In more ways than one, Tonight’s the Night has set the paradigm for fellow Canadians Ladyhawk. On the Vancouver-based band’s self-titled debut album, released earlier this year on Jagjaguwar, they make rambling, heavily distorted, rough-around-the-edges guitar rock that is sensitive, loud, and passionate. The lyrics tug at the heartstrings, reminisce about past loves, and cope with certain struggles and faults that sink deep. It’s an earnest look into the psyche of the band, comprised of singer and guitarist Duffy Driediger, lead guitarist Darcy Hancock, bassist Sean Hawryluk, and drummer Ryan Peters, all of whom grew up together in Kelowna, a prominently religious midsized city secluded in central British Columbia.
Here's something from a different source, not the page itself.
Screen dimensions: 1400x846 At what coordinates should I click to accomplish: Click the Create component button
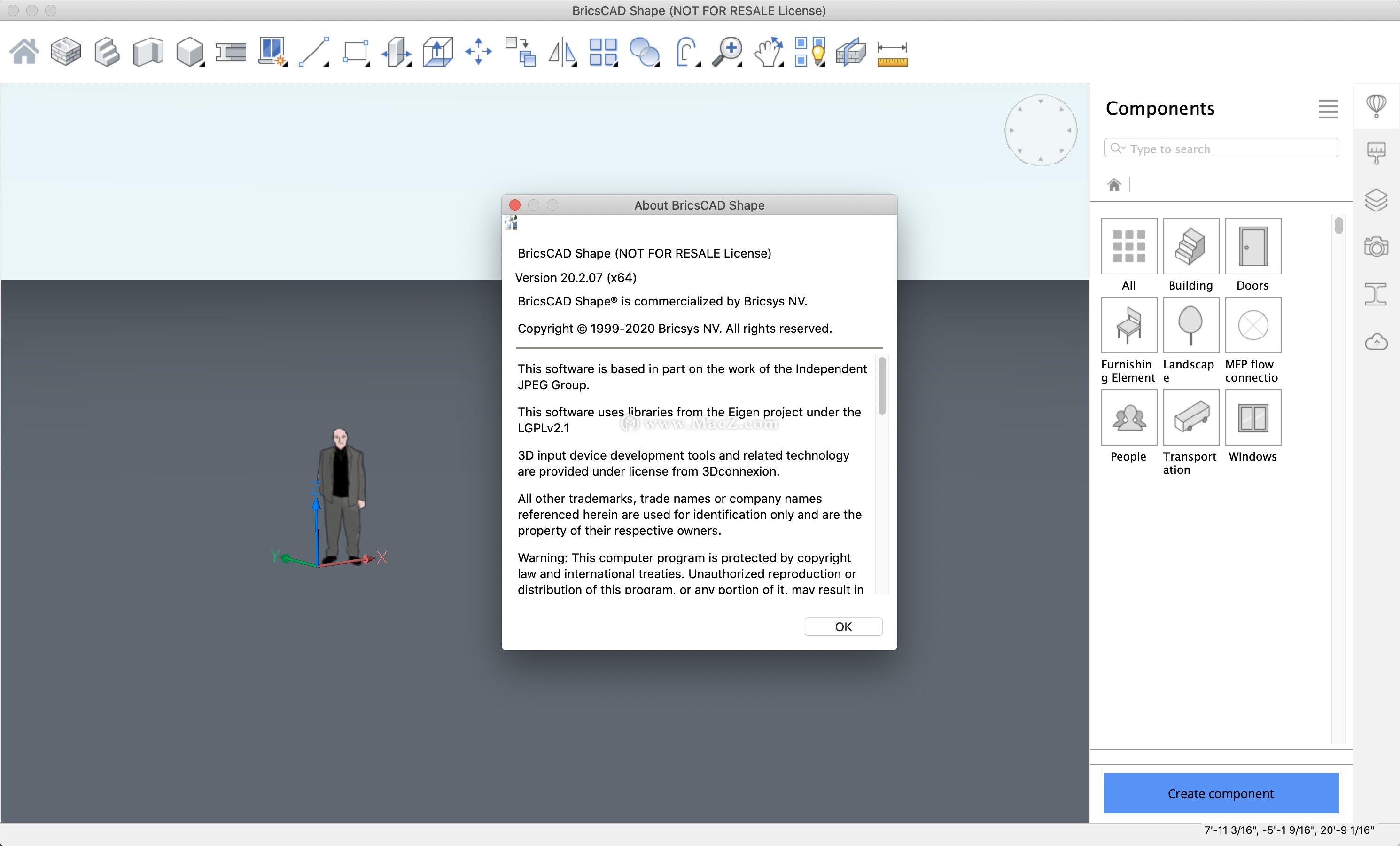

“There wasn’t a lot for kids to do, so we had to find our own fun,” says 26-year-old Hancock. “You just had to think hard, unless you wanted to sit in front of a 7-Eleven all day.”
Although all four were friends growing up, it wasn’t until 2004 that they all played together as a band, in part because the members had been separated for a number of years. Peters was the first to move to Vancouver, followed by Driediger, Hancock, and Hawryluk, respectively. Like many midsized cities, Kelowna has that sort of inescapable vortex that can suck you back into it. “My friends were telling me I’d get stuck there, so I moved.” says Hancock, who relocated to Vancouver in 1999.
Once in Vancouver, Hancock began playing in bands like the Metic and Dru, and later hooked up with Peters. The two played together in the melodic post-rock band the Mennonites, which was comprised of three Mennonites (Peters included) and Hancock, who was raised Catholic. Driediger honed his skills with God of Science and the Retreaters, while Hawryluk was mainly playing in hardcore and punk bands. When Driediger needed a backup band for a couple shows in Vancouver, Ladyhawk was born.
Strange. A group of Canadians from somewhat varying musical backgrounds come together and make one of the year’s best Southern-rock-flavored records? But when citing their various influences, the rootsy vibe of the record seems natural. “I’ve always listened to Silkworm,” says Hancock. “Duffy listens to Neil Young, Grateful Dead, Bob Dylan. . . . I don’t know which one is the most obvious.”
Obvious or not, you can hear elements of Hancock’s obsession with Silkworm on Ladyhawk. There is a stop-and-go pace on “Advice” and “Sad Eyes/Blue Eyes,” which one minute brings the tempo to a mellow calm that explodes the next into melodically wanky guitar solos and crashing percussion. The band’s single “The Dugout” harkens back to a time when the fellows were dating some girls who lived near a baseball field, and the hooky chorus is brilliant. “So tell me the truth of your heart, please tell me, please tell me!/I’m locked in the basement again, turn your light on, turn your light on me.”
Regardless, Neil Young’s influence is prevalent throughout, most notably on darker, more depressing numbers like “New Joker,” “Sad Eyes/Blue Eyes,” and “Long ’til the Morning,” which, at over seven minutes, could very well be Ladyhawk’s take on “Cortez the Killer.”
Ladyhawk’s new material, which has been dubbed the “Mushroom Sessions” and has been circulating on the Internet, takes the band even more into the similar intoxicated realm as Young’s Tonight’s the Night. Over the period of a few nights, the band laid down unrehearsed tracks each member had written, all while under the influence of mushrooms. “We went in, did mushrooms, and really liked the outcome,” says Hancock. “We discovered that mushrooms can be fun again. We hadn’t done them in so long.”
Of course, not all went according to plan. “There’s a lot of obnoxious things that we ended up editing out once we were sober.”